Enfonçons-nous maintenant dans l'un des plateaux de Mille plateaux, soit le troisième (l'ordre est sans importance; de toute manière, toute philosophie ne commence que par le milieu...) Réflexions sur la matière, sur le processus d'agglomération de la matière moléculaire en composés molaires. Capture, emprisonnement sous forme de strates... Flux intensifs passés au crible de la sédimentation et du plissement pour devenir des contenus substantifiés, formés. Passage de la souplesse à la dureté via des phénomènes d'encodages et de territorialisations. Que dire de plus ?...
*
« Les
strates étaient des jugements de Dieu, la stratification générale était le
système entier du jugement de Dieu (mais la terre, ou le corps sans organes, ne
cessait de se dérober au jugement, de fuir et de se destratifier, de se décoder,
de se déterritorialiser. »
Gilles
Deleuze et Félix Guattari, Mille Plateaux, p. 54.
Le corps sans organes – singulièrement
nommé « Terre » dans ce plateau, suivant les propos du professeur
Challenger (Deleuze et Guattari s’avancent masqués…) – est traversé de matières instables, c’est-à-dire de flux
d’intensités. À vrai dire, la matière est
le corps sans organes (ou le plan de consistance, bien qu’il y ait une nuance
entre celui-ci et le corps sans organes). Nous faisons ici allusion à une
matière en tant que corps non formé,
d’où son caractère instable. Elle n’est à ce stade ni organisée, ni stratifiée,
voire même ni déstratifiée. Elle est ce qui coule sur le corps sans organes
sous l’aspect de singularités
préphysiques, et de ce fait prévitales.
Que de flux libres, peut-être même chaotiques… Tel est le point de vue du moléculaire, selon la vision
deleuzo-guattarienne propre à Mille
plateaux. Flux libres, coulant sans cesse; matières singulières, traversant
le corps sans organes – nous sommes ici situé au niveau préphysique et prévital;
comment diable le corps pourrait-il avoir des organes ?... – Molécules
intensives, et rien d’autre.
Mais tout n’est pas si simple. C’est qu’en même temps,
l’ensemble se stratifie; en effet, la
matière prend forme, et les flux
intensifs sont capturés par les strates.
Celles-ci les emprisonnent, comme autant de « trous noirs » qui
aspirent sans cesse ce qui passe autour… Et le plan de consistance – de là sa
distinction avec le corps sans organes – s’épaissit, se gonfle de par la stratification qui opère. Des couches se
forment à mesure que la matière est formée, de moins en moins chaotique, de
moins en moins moléculaire. Les couches comportent quant à elles deux faces. La
première (métastrate) est tournée vers le corps sans organes et le plan de
consistance, là où la matière fluente demeure instable. La seconde
(interstrate) est tournée de l’autre côté, à savoir vers les strates.
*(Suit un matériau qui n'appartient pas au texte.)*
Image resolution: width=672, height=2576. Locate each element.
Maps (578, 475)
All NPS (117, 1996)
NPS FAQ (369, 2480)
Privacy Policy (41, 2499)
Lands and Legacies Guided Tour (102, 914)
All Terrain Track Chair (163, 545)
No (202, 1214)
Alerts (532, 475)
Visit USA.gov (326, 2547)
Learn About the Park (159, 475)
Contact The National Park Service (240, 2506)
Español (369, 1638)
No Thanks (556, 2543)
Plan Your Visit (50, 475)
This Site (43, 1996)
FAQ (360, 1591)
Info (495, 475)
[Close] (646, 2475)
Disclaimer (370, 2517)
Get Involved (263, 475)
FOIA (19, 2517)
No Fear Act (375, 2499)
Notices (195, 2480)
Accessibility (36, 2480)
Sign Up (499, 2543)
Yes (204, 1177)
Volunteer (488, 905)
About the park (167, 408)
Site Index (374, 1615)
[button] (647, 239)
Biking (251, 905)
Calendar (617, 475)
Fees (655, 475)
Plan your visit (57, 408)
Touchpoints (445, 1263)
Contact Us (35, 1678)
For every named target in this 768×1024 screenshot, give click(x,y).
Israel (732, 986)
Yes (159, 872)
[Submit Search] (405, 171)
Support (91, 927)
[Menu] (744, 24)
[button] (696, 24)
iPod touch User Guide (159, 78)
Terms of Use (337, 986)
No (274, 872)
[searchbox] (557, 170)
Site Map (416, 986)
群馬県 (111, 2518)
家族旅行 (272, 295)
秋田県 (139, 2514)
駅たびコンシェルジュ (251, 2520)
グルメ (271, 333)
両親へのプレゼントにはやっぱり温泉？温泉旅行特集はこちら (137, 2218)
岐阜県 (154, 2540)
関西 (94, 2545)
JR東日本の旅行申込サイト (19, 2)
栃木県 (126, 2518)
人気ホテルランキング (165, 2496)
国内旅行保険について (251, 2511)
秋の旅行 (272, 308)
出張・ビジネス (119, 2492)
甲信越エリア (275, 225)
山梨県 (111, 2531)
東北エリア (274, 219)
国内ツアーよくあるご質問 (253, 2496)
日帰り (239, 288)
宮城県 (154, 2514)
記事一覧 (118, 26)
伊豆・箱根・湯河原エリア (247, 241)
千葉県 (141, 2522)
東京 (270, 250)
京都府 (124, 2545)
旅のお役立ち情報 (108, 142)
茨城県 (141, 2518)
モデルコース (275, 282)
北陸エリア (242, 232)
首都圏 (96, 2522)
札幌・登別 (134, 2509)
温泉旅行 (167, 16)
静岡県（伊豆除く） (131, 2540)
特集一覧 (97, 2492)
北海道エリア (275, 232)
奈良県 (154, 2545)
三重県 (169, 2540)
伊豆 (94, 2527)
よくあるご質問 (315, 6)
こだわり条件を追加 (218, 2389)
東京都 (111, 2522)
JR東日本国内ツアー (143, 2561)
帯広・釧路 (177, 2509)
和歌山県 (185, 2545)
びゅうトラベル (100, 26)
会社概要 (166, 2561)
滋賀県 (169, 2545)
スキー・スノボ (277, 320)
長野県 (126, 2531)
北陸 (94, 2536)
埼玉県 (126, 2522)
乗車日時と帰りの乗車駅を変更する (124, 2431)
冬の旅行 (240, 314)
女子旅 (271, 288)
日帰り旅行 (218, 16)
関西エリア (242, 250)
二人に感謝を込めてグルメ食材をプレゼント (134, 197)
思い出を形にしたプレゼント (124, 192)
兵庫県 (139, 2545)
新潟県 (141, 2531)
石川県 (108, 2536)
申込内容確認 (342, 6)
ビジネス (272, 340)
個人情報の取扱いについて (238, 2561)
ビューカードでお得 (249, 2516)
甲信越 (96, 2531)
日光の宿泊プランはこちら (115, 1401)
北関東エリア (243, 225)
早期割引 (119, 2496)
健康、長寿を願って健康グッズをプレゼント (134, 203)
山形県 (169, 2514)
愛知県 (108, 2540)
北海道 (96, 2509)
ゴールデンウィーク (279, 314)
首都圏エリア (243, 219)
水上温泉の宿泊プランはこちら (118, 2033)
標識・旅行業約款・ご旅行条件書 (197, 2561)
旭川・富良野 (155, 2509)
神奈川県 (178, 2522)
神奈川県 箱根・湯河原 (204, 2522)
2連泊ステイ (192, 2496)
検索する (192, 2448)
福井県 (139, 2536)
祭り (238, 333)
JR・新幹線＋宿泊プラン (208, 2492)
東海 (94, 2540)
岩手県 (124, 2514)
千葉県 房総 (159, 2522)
De ces
deux directions découlent, au sein du processus de stratification, une double articulation.
D’abord, du point de vue de la métastrate (tournée vers le
moléculaire fluent) s’inscrit un phénomène de sédimentation. Des unités moléculaires métastables (substances)
sont choisies et prélevées sur la matière non formée. Un ordre de liaisons et
de successions (formes) est alors imposé à celle-ci. Les flux intensifs se
trouvent du même coup ordonnés, et la matière, formée. Cette
articulation-sédimentation est dite souple,
car elle concerne le moléculaire, qui est ordonné.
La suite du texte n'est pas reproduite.